How should credit unions respond? Start by identifying the behaviors you want to harness and develop products to meet those needs, advised Jake Fuentes of Level Money, a digital budgeting tool.
“Many financial institutions pack a bunch of features into a checking account or loan, then spend hundreds of thousands of dollars to acquire customers. The product becomes secondary to the behavior that incepts it,” Fuentes said. “Focusing on the behavior that leads to the account rather than the account itself is the way to go.”
Surveys and behavioral analysis indicate most traditional banking channels are ripe for disruption, Heggestuen indicates.
For instance, millennials cite a convenient branch location as the No. 1 factor in selecting a financial institution. Yet 75% visit less than three times a month, which indicates this physical availability is a luxury and translates to higher operational costs per member.
Meantime, convenience is a connected devices’ chief advantage, in that the majority of consumers—especially young consumers—carry them everywhere.
“So why invest money in branches?
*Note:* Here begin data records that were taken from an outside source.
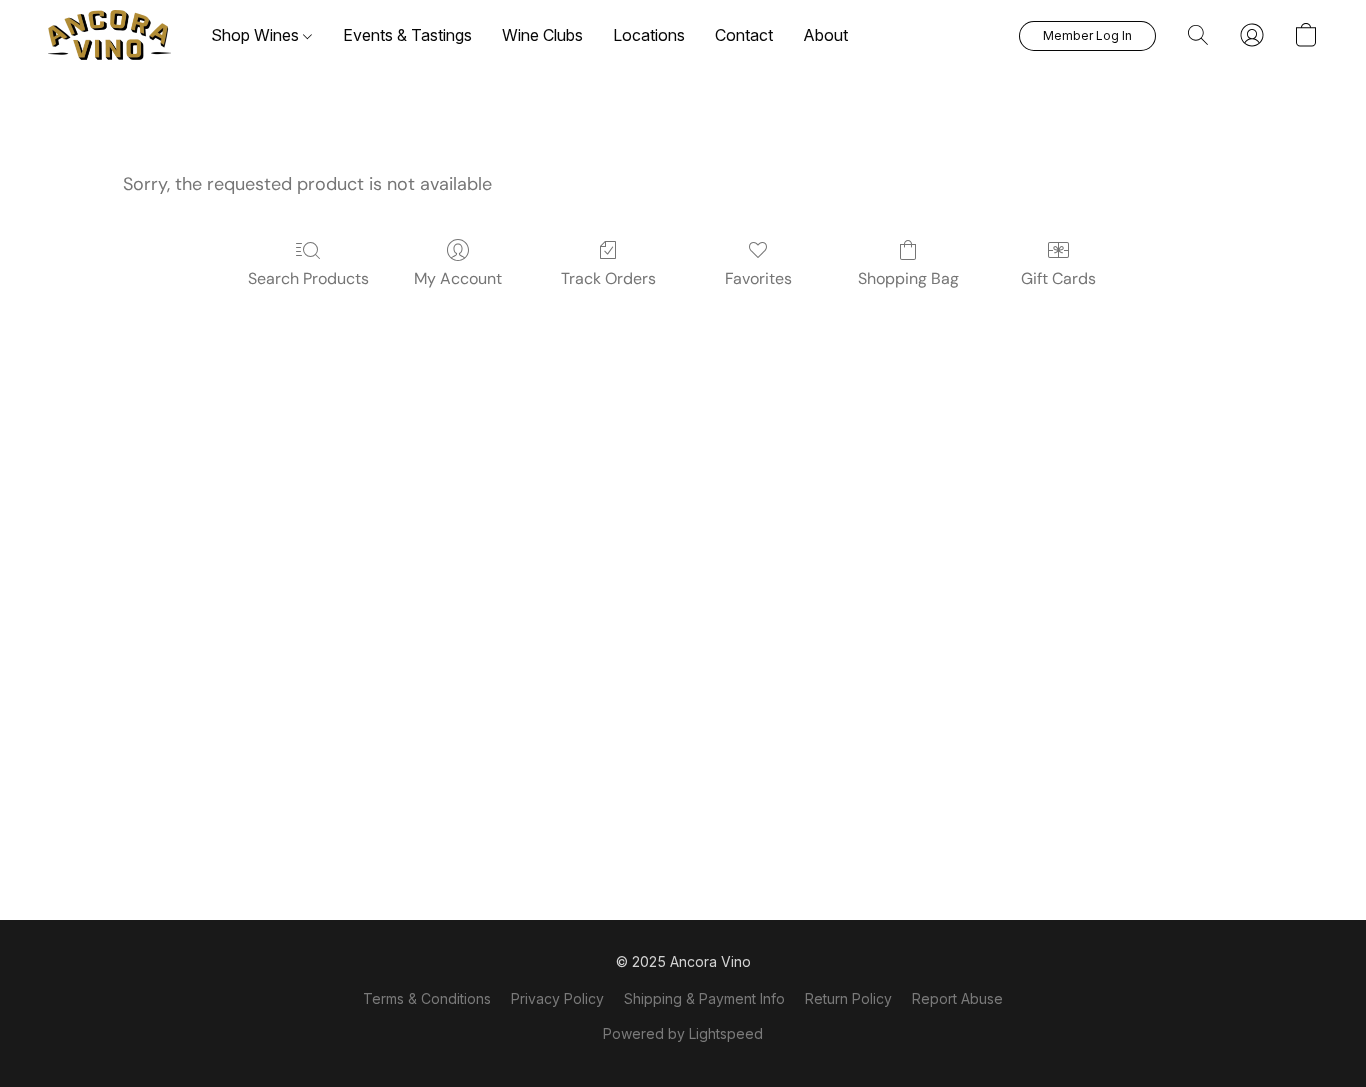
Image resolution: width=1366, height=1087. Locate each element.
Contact (744, 35)
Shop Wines (257, 35)
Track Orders (608, 278)
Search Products (308, 278)
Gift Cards (1058, 278)
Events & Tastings (407, 35)
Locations (649, 35)
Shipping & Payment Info (704, 998)
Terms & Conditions (427, 998)
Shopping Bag (908, 278)
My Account (458, 278)
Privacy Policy (557, 998)
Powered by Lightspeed (683, 1033)
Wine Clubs (542, 35)
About (825, 35)
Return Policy (848, 998)
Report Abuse (957, 998)
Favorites (758, 278)
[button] (109, 35)
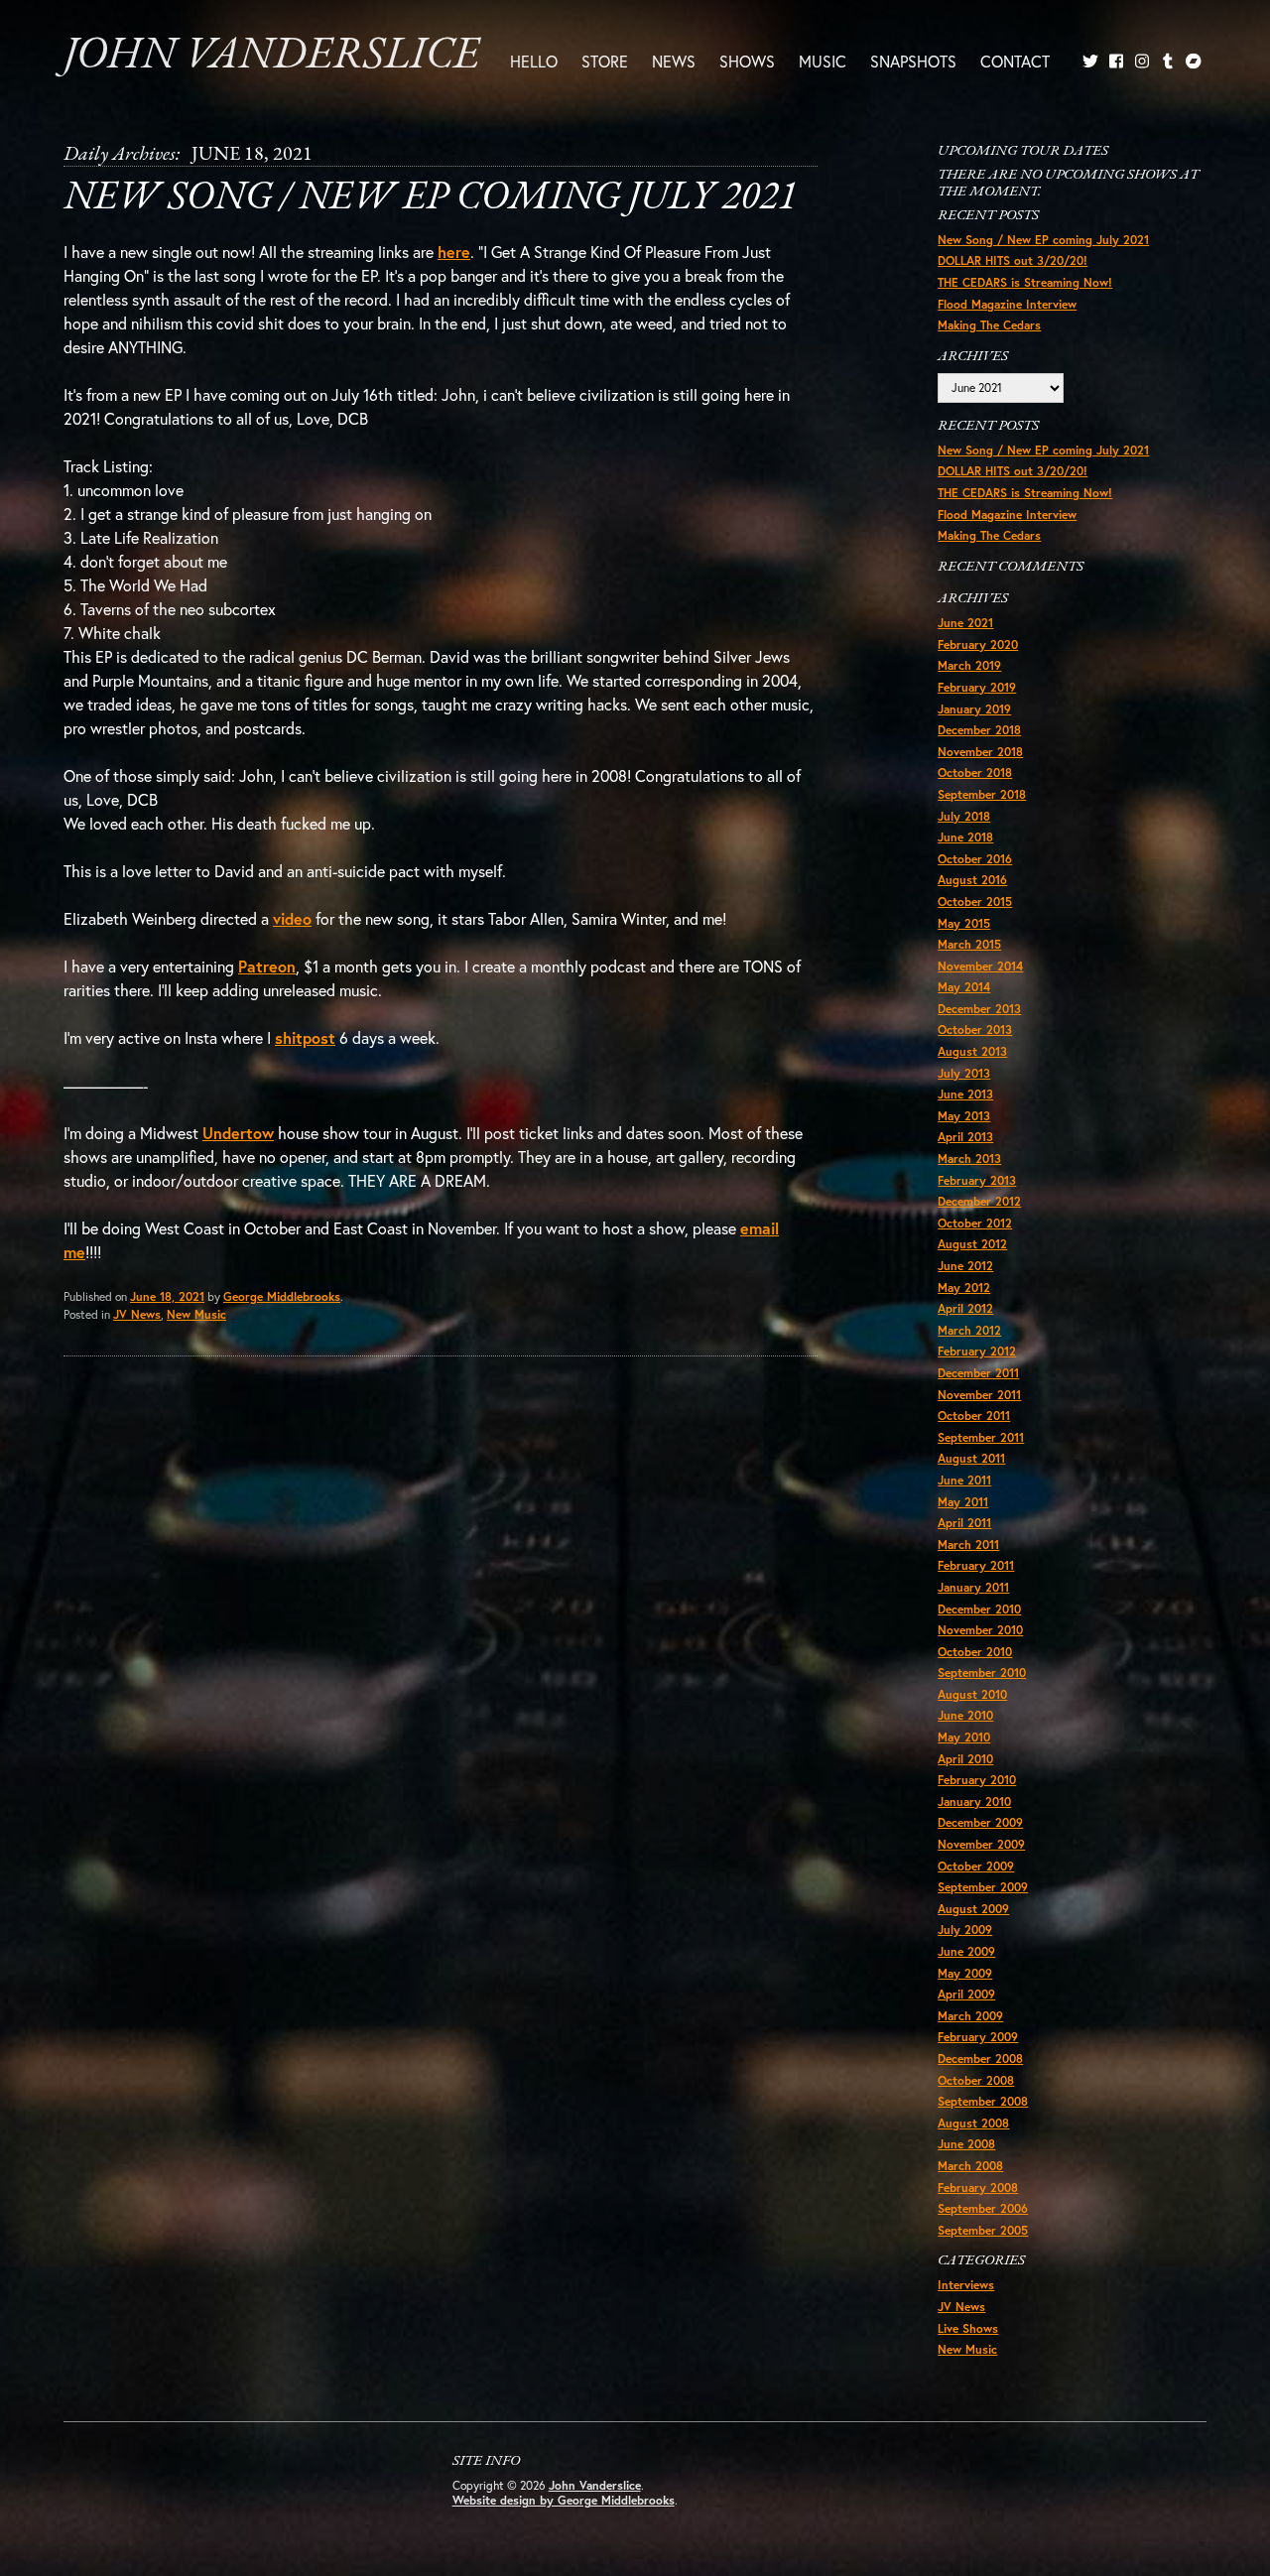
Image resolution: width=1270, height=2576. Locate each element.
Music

Why add tablet centers when you can spend that money investing in better mobile solutions?” Heggestuen asked.
Well-placed ATMs can drive membership and promote your brand. But ATMs primarily operate as cash dispensers, and millennials who use cash will use it less often, according to Heggestuen, noting a 9% increase in the volume of millennials’ card transactions in 2014 compared with a 3% retail transaction gain.
Person-to-person transactional services such as PayPal and Venmo have further chewed into millennials’ cash-use habits.
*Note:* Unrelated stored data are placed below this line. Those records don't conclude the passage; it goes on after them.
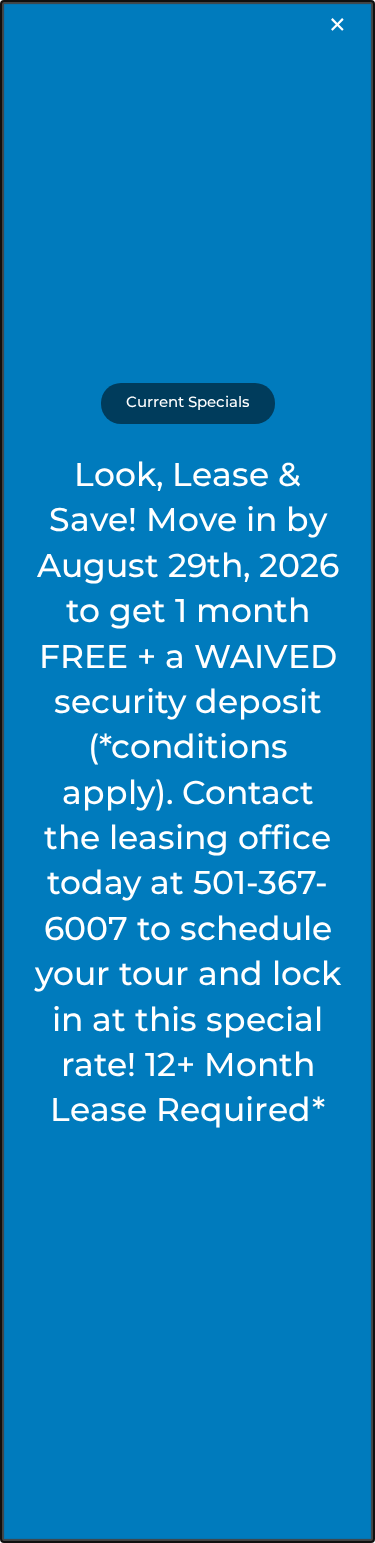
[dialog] (187, 771)
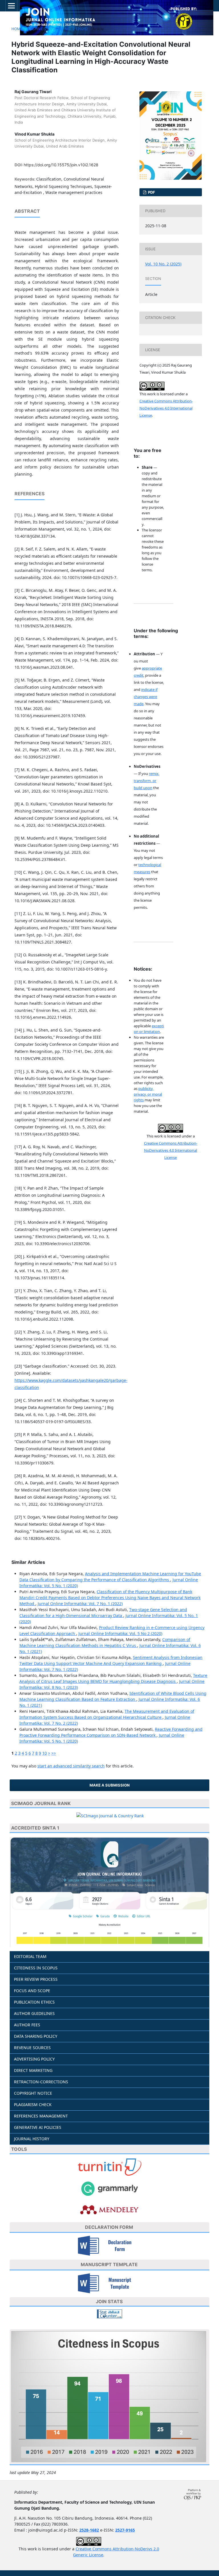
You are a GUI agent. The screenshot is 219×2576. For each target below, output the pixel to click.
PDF (151, 192)
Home (17, 28)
“Cash is going to die because of new ecosystems,” Heggestuen said. “It’s not going to happen next year, but ATMs will go the way of the telephone booth.”
But can mobile augment or even supplant the financial advisory conversations that millennials crave?
Time will tell whether consumers adjust to video chat functionality rather than face-to-face conversations with credit union professionals. But Heggestuen points to smartphones’ capability to mold spending and saving behavior, in real time and over the long term, by tracking actual spending habits and aiding in purchasing decisions.
“We think the smartphone can do all of this, perhaps better than human advisers,” Heggestuen said. “The smartphone knows how much you buy and where you buy it. And gamification is a major incentive.”